Place the avocados and lime in a medium bowl, and lightly mash with a fork. Stir in the remaining ingredients.
Serve immediately or cover and chill for up to 3 hours, I prefer chilled.

You WILL enjoy this!

Apple Cinnimon Chia Oatmeal Cups

It wasn’t long before my son Keenan refused to let me feed him, but I still wanted him to get the nutritional benefits oatmeal can bring so I had to come up with an alternative. These oatmeal cups are were the perfect compromise for us, and continue to be an excellent morning or afternoon snack for my son when we’re on the go.

So give these a try, you won’t be disappointed!

2 cups organic old fashioned oats (gluten free if you’d like)
1 teaspoon baking powder
1/8 teaspoon REAL sea salt
1 tsp cinnamon
1 tbsp chia seeds
1 cup homo goats milk (or breast milk if you’re lucky to have a stash, or any other milk substitute)
1 large organic egg
1/2 cup mashed organic banana (about 1 1/2 medium bananas)
1 large organic apple, peeled, cored, and diced (or grated, depending on the child’s age)

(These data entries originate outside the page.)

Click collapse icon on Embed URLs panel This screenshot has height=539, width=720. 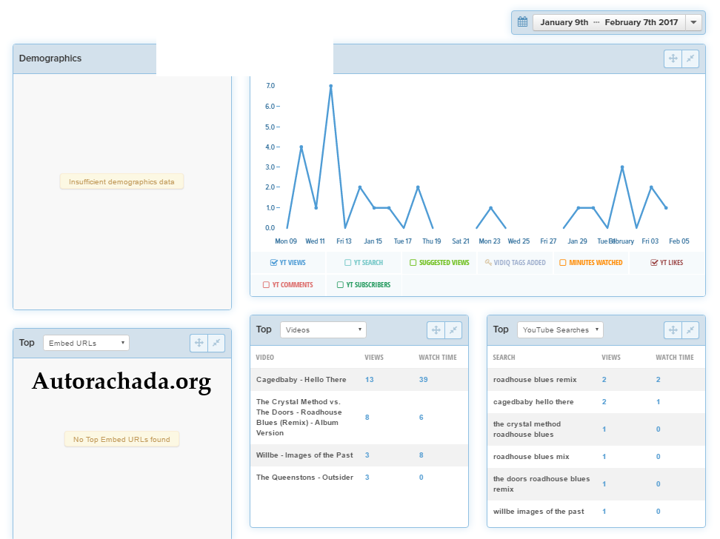coord(216,343)
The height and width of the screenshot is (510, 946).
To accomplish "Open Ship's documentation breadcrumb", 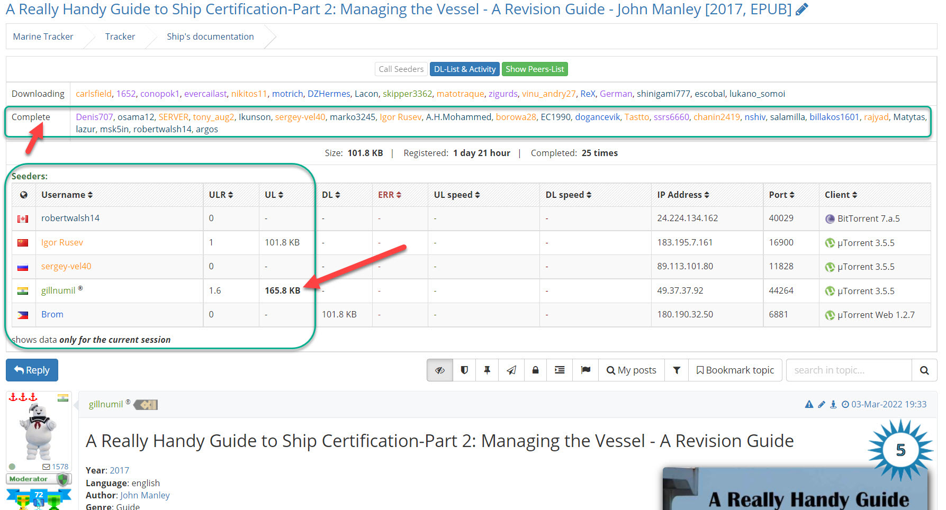I will [x=210, y=37].
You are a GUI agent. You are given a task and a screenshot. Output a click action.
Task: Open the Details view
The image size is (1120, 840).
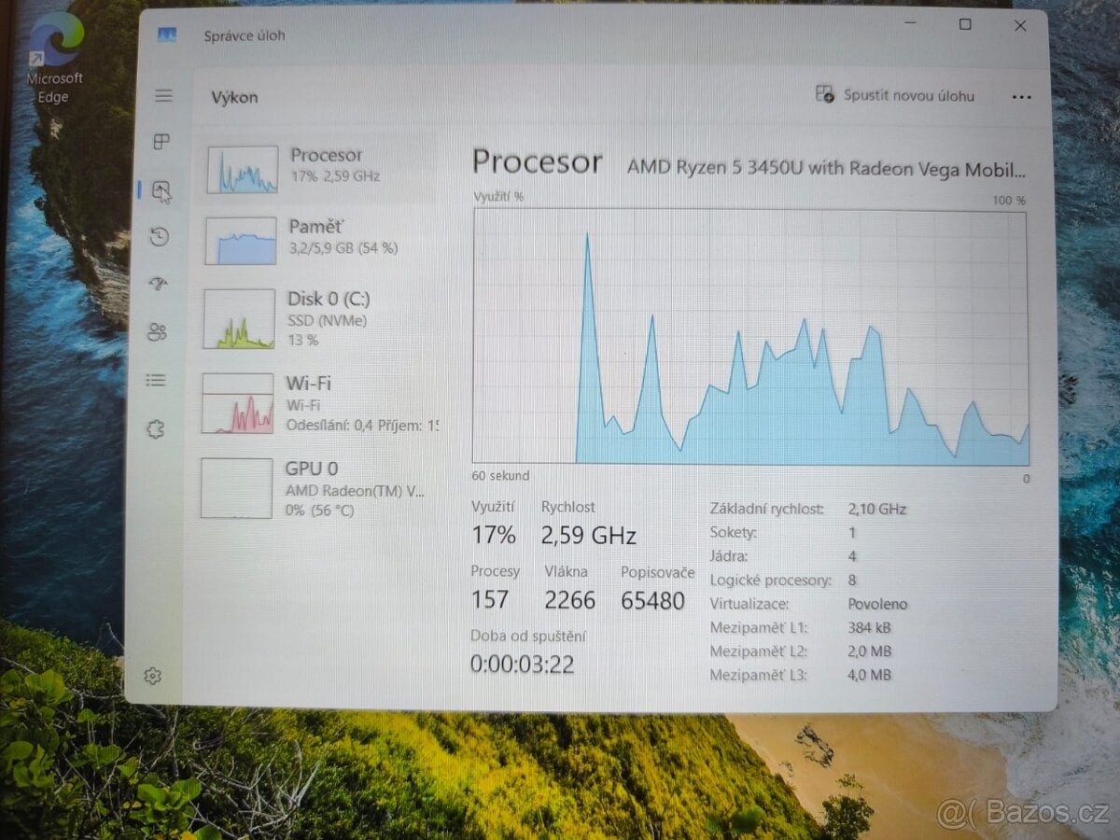(156, 380)
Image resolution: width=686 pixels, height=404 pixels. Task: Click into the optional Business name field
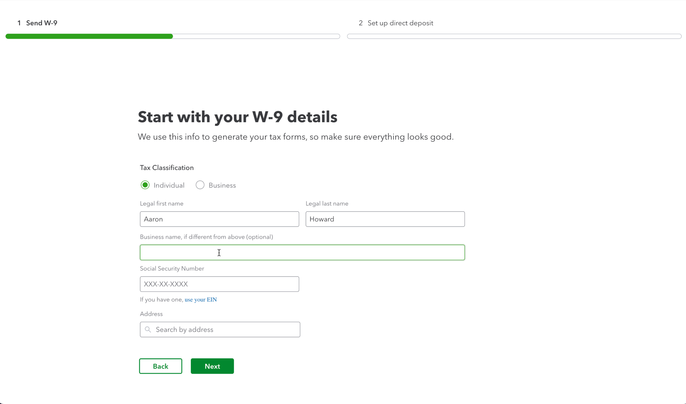click(x=302, y=252)
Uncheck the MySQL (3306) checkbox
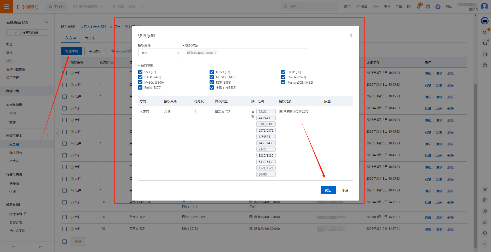The image size is (491, 252). point(140,82)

Preheat your oven to 375 degrees.

In a large bowl, combine the oats, baking powder, salt, chia seeds and cinnamon. Add the milk, egg, and mashed banana and mix until combined. Stir in the apple.

You can either put the mixture into the fridge overnight or continue with the directions and bake right away.

Grease a muffin tin with coconut oil and fill each cup with the oatmeal mixture to just about the top. Bake in a 375 degree oven for 20-25 minutes, until the cups are set. Store in the fridge or these can also be frozen. Enjoy!

Chia Banana Pumpkin Muffins (gluten free)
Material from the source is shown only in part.